Reliability and Validity
The term reliability refers to the consistency of a research study or measuring test. Thus Reliability is the degree of consistency of a measure. A test will be reliable when it gives the same repeated result under the same conditions
For example, if a person weighs themselves during the course of a day they would expect to see a similar reading. Scales which measured weight differently each time would be of little use.
Types of Reliability
- Test-retest reliability is a measure of reliability obtained by administering the same test twice over a period of time to a group of individuals. The scores from Time 1 and Time 2 can then be correlated in order to evaluate the test for stability over time.
- Example: A test designed to assess student learning in psychology could be given to a group of students twice, with the second administration perhaps coming a week after the first. The obtained correlation coefficient would indicate the stability of the scores.
2.Parallel forms reliability is a measure of reliability obtained by administering different versions of an assessment tool (both versions must contain items that probe the same construct, skill, knowledge base, etc.) to the same group of individuals. The scores from the two versions can then be correlated in order to evaluate the consistency of results across alternate versions.
- Example: If you wanted to evaluate the reliability of a critical thinking assessment, you might create a large set of items that all pertain to critical thinking and then randomly split the questions up into two sets, which would represent the parallel forms.
3.Inter-rater reliability is a measure of reliability used to assess the degree to which different judges or raters agree in their assessment decisions. Inter-rater reliability is useful because human observers will not necessarily interpret answers the same way; raters may disagree as to how well certain responses or material demonstrate knowledge of the construct or skill being assessed.
- Example: Inter-rater reliability might be employed when different judges are evaluating the degree to which art portfolios meet certain standards. Inter-rater reliability is especially useful when judgements can be considered relatively subjective. Thus, the use of this type of reliability would probably be more likely when evaluating artwork as opposed to maths problems.
4. Internal consistency reliability is a measure of reliability used to evaluate the degree to which different test items that probe the same construct produce similar results.
- Average inter-item correlation is a sub type of internal consistency reliability. It is obtained by taking all of the items on a test that probe the same construct (e.g., reading comprehension), determining the correlation coefficient for each pair of items, and finally taking the average of all of these correlation coefficients. This final step yields the average inter-item correlation.
- Split-half reliability is another subtype of internal consistency reliability. The process of obtaining split-half reliability is begun by “splitting in half” all items of a test that are intended to probe the same area of knowledge (e.g., World War II) in order to form two “sets” of items. The entire test is administered to a group of individuals, the total score for each “set” is computed, and finally the split-half reliability is obtained by determining the correlation between the two total “set” scores.

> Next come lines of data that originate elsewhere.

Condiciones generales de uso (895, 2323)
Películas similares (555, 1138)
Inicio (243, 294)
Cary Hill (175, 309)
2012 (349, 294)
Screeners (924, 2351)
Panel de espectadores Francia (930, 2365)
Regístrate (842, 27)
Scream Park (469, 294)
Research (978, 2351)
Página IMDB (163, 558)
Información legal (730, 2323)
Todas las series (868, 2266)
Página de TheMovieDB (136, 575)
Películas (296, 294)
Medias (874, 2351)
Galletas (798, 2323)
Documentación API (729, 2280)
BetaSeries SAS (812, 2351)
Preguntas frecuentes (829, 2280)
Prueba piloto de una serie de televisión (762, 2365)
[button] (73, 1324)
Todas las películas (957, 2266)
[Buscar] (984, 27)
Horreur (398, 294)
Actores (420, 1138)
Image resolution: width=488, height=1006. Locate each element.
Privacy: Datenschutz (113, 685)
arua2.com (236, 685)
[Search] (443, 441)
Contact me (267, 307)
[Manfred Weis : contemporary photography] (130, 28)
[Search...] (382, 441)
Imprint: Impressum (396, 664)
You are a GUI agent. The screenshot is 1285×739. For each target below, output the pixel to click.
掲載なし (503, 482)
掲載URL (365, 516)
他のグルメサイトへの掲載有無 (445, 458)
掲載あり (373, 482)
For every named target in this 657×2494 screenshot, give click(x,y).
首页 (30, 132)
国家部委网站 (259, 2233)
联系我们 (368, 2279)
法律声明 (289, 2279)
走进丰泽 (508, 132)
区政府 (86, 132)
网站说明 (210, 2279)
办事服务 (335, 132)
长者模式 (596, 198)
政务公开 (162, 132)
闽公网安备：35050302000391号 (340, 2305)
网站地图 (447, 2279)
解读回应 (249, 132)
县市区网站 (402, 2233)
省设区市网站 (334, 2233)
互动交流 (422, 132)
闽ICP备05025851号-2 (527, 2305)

Validity refers to the extent to which an indicator (or set of indicators) really measure the concept under investigation. There are five ways by which sociologists and psychologists might determine validity of their indicators are:
- Face validity,
- Concurrent validity,
- Convergent validity,
- Construct validity, and
- Predictive validity.
How can sociologists assess the validity of measures and indicators?
Five ways for measurement validity in social research:
- Face validity – Face validity is simply achieved by asking others with experience in the field whether they think the measure seems to be measuring the concept. This is essentially an intuitive process.
- Concurrent validity – Researchers simply compare the results of one measure to another which is known to be valid (known as a ‘criterion measure). For example with gamblers, betting accounts give us a valid indication of how much they actually win or lose, but wording of questions designed to measure ‘how much they win or lose in a given period’ can yield vastly different results. Some questions provide results which are closer to the hard-financial statistics, and these can be said to have the highest degree of concurrent validity.
- Predictive validity – here a researcher uses a future criterion measure to assess the validity of existing measures. For example we might assess the validity of school as measurement of academic intelligence by looking at how well school students do at college compared to A-level students with equivalent grades.
- Construct validity – here the researcher is encouraged to deduce hypotheses from a theory that is relevant to the concept. However, there are problems with this approach as the theory and the process of deduction might be misguided!
- Convergent validity – here the researcher compares her measures to measures of the same concept developed through other methods. Probably the most obvious example of this is the British Crime Survey as a test of the ‘validity’ of Police Crime Statistics’. The BCS shows us that different crimes, as measured by PCR have different levels of construct validity – Vehicle Theft is relatively high, vandalism is relatively low, for example.